Eyvah yüreğime iniyordu. Kâtiplere:
- Yok hemşire hanım, yok! dedi. Aldırış etme. Müstahaktır o terese, ikide birde
kendinden daha edepsiz biri çıkıp ağzının payını vermezse rahat etmez, it dişi,
köpek dirisi. Allah senden razı olsun, o, paparadan sonra birkaç gün sakinler,
kendinin de kafası dinlenir, bizim de...
Ses kesilmişti: Kâtipler, hemen masalarına koştular. Hafız Efendi, kendi
kendine:
- Bu, meseldir; dinsizin hakkından imansız gelir, diye bir şeyler
mırıldanıyordu.
Başkâtip, ayaklarıyla beraber sakalı da titreyerek içeri girdi. Başını
çevirmeden yanlarına bakan kazlar gibi, gözlerinden birinin yan bakışıyla
kâtipleri süzdü. Onlar, öyle sakin ve sessiz çalışıyorlardı ki, müsterih oldu,
yavaş yavaş söylenerek
yerine oturdu. Mamafih çahşamıyordu. Birkaç kere uflayıp pufladıktan sonra yavaş
sesle söylenmeye başladı.
- Elli yaşına gelmiş, bunca memuriyetlerde bulunmuş, muameleye bizim baş hademe
kadar aklı ermiyor bu teresin. Kendi yarın cehnnem olur gider, kabak bizim
başımıza patlar. Öyle ya, günün birinde başımıza bir müfettiş ekşise, muamelatı
bir gözden geçirse: "Be herifler, siz eşek başı mısınız? Bu iki yüz elli kuruşun
mahsubu niçin yapılmamış? Sizin bu usulsüzlüğü niye gözünüz görmedi!" dese,
herif, hepimizi mahkemeye sevk etse hakkıdır. Hazine-i devlet hukukuyla oyun
olur mu? Vallahi biz geberip gitmiş olsak, yüz sene sonra evlat ve ahfadımızdan
bu parayı tahsil ederler.
Kâtipler, başlarını defterlerinden kaldırmış, hürmetli bir dikkatle bu serin
sözleri dinliyorlardı.
Başkâtip, havayı iyi bularak sordu:
- işittiniz mi mendeburun yediği herzeleri? Hafız hayretle başını kaldırdı:
- Hayrola, bir ses işittik ama, size miydi?

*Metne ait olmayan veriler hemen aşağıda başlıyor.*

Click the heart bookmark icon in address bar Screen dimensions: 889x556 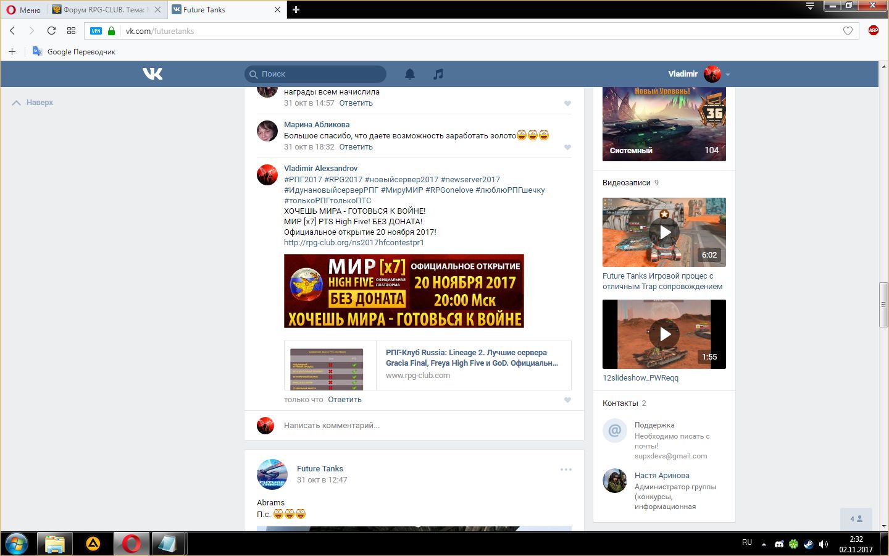pyautogui.click(x=848, y=31)
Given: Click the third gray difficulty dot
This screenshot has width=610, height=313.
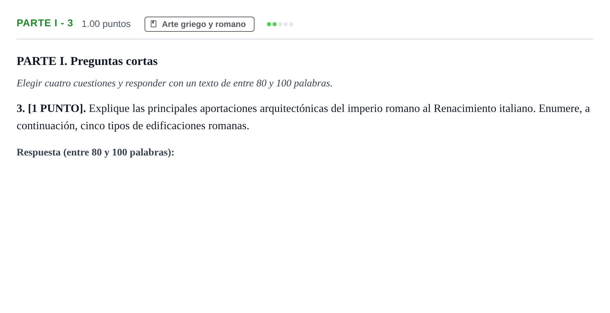Looking at the screenshot, I should tap(280, 24).
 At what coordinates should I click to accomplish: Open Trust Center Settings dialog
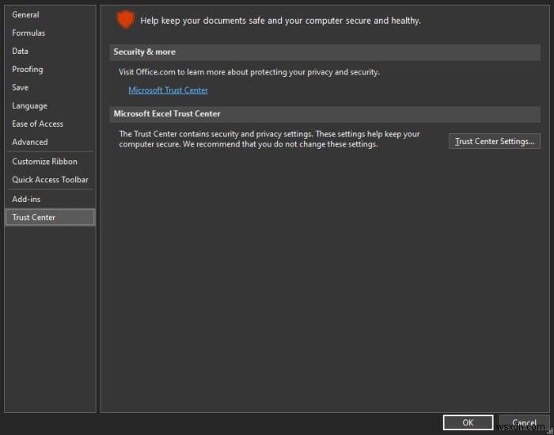[x=495, y=141]
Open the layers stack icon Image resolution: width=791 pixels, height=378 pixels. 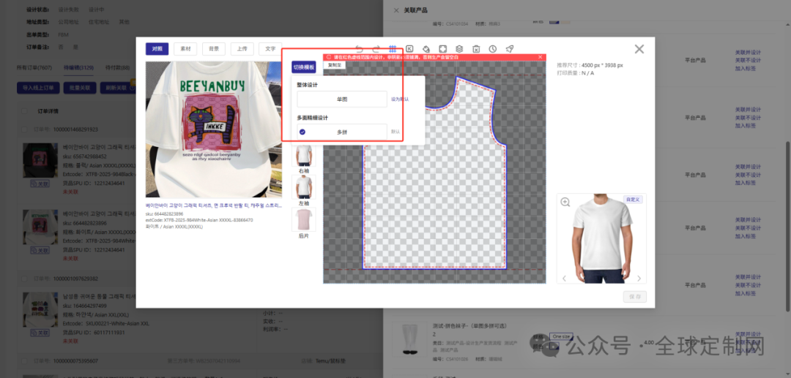pos(459,48)
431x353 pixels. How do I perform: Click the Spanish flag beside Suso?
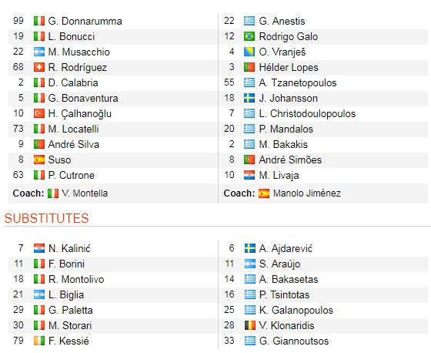point(39,160)
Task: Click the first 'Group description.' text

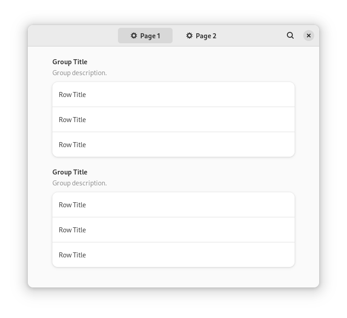Action: coord(79,73)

- Kısmen bana; ukala dümbeleği.
- Esef buyurmayınız efendim, onlar muamelata vaki değillerdir. Zatıâliniz
olmasanız üç günde bu dairenin altı üstüne gelir.
Bu sözleri, hafız söylüyordu. Biraz evvel başkâtibin uğradığı hakarete çocuk
gibi sevinen Hafız Efendi! Yarabbi, bunlar ne tuhaf insanlar!

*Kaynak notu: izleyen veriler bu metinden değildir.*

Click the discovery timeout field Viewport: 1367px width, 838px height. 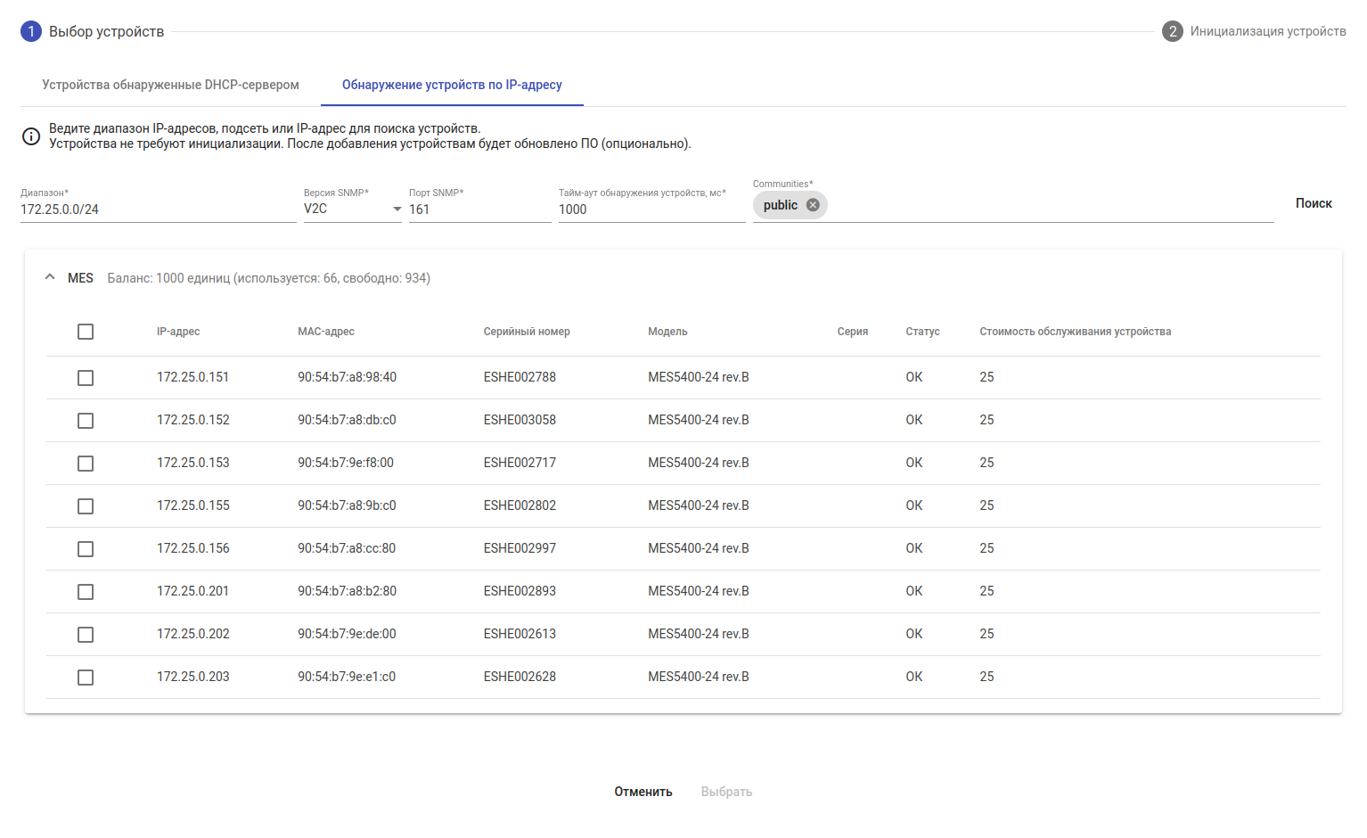651,210
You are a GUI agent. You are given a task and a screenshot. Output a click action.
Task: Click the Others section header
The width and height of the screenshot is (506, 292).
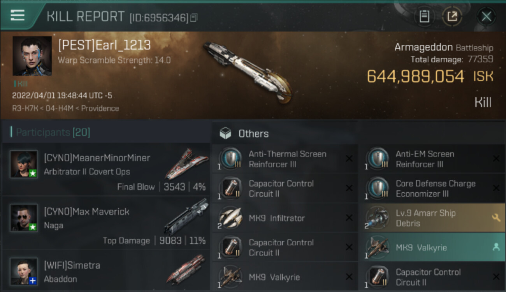click(253, 134)
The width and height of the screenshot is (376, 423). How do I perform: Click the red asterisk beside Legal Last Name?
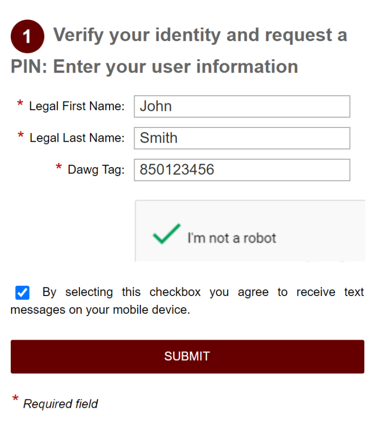(x=20, y=134)
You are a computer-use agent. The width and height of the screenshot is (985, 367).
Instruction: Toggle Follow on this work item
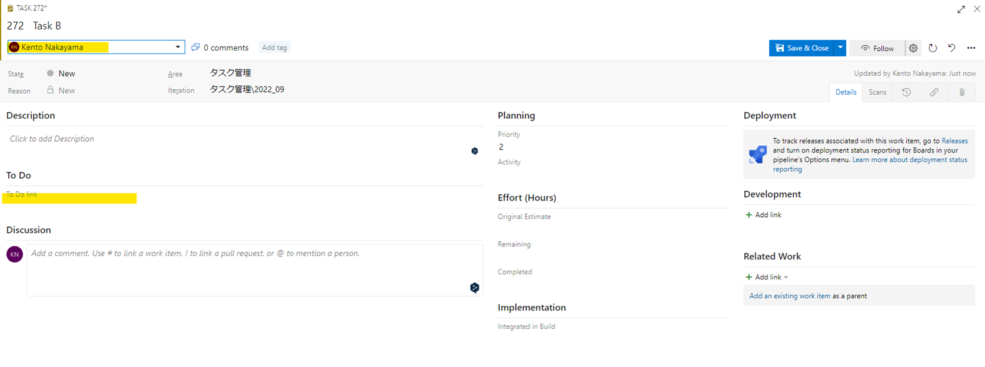pos(877,48)
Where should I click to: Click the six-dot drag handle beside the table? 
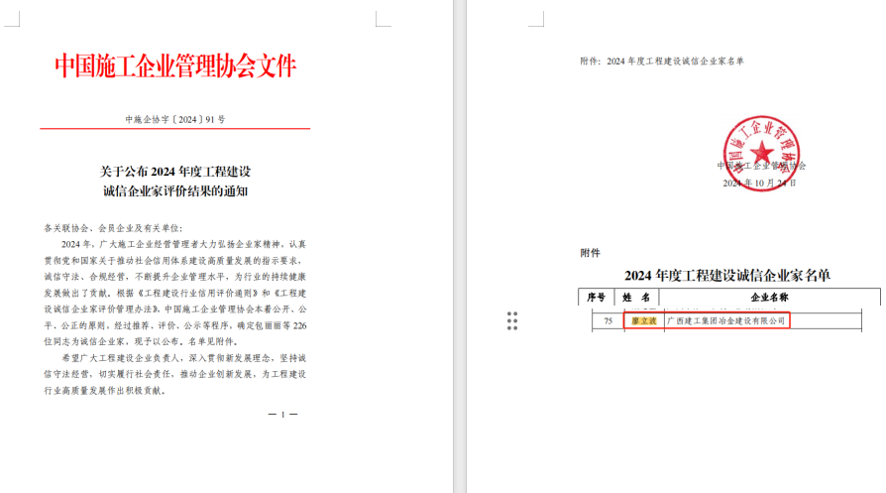point(512,319)
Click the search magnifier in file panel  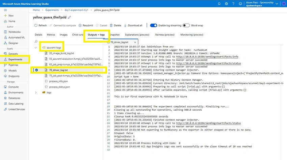pos(36,42)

Bununla beraber, sarıklı kâtibin tahmini bir dereceye kadar doğru çıkmıştı.
Başkâtip, geçirdiği fırtınadan sonra hayli yumuşamış ve sakinleşmiş görünüyordu.
Bir sigara yakıp, dumanlarını iki tarafa savurarak:
- Adam sende, kim bu devlete hizmet etmiş de, bir "Allah razı olsun" demişler,
dedi ve beni daha fazla yormadan acele acele evrakı teslim aldı.
Biraz sonra, kendi işim için ikinci defa olarak Maarif
Müdürü'nün odasına girdiğim zaman, yorgunluktan dizlerim titriyor, gözlerim
kararıyordu.
Müdür, şimdi başka bir davanın peşindeydi. Türlü huysuzluklarla hademelere,
odasının tozlarını aldırıyor, duvardaki resimlerin yerlerini değiştiriyor ve
ikide birde küçük bir el aynasında saçlarını, kravatını muayene ediyordu.
Hâlâ aynı köşede oturan ihtiyar efendi ile aralarında geçen bazı sözler bana bu
hazırlığın sebebini anlattı: B.'ye, Piyer For isminde bir Fransız gazeteci
gelmiş, Maarif Müdürü dün akşam Vali tarafından verilen ziyafette bu muharrir ve
karısı ile tanışmış. Piyer For, çok enterasan bir adammış. Gazetesinde: "Yeşil
B.'de Birkaç Gün" serlevhası altında bir seri makale yazacakmış.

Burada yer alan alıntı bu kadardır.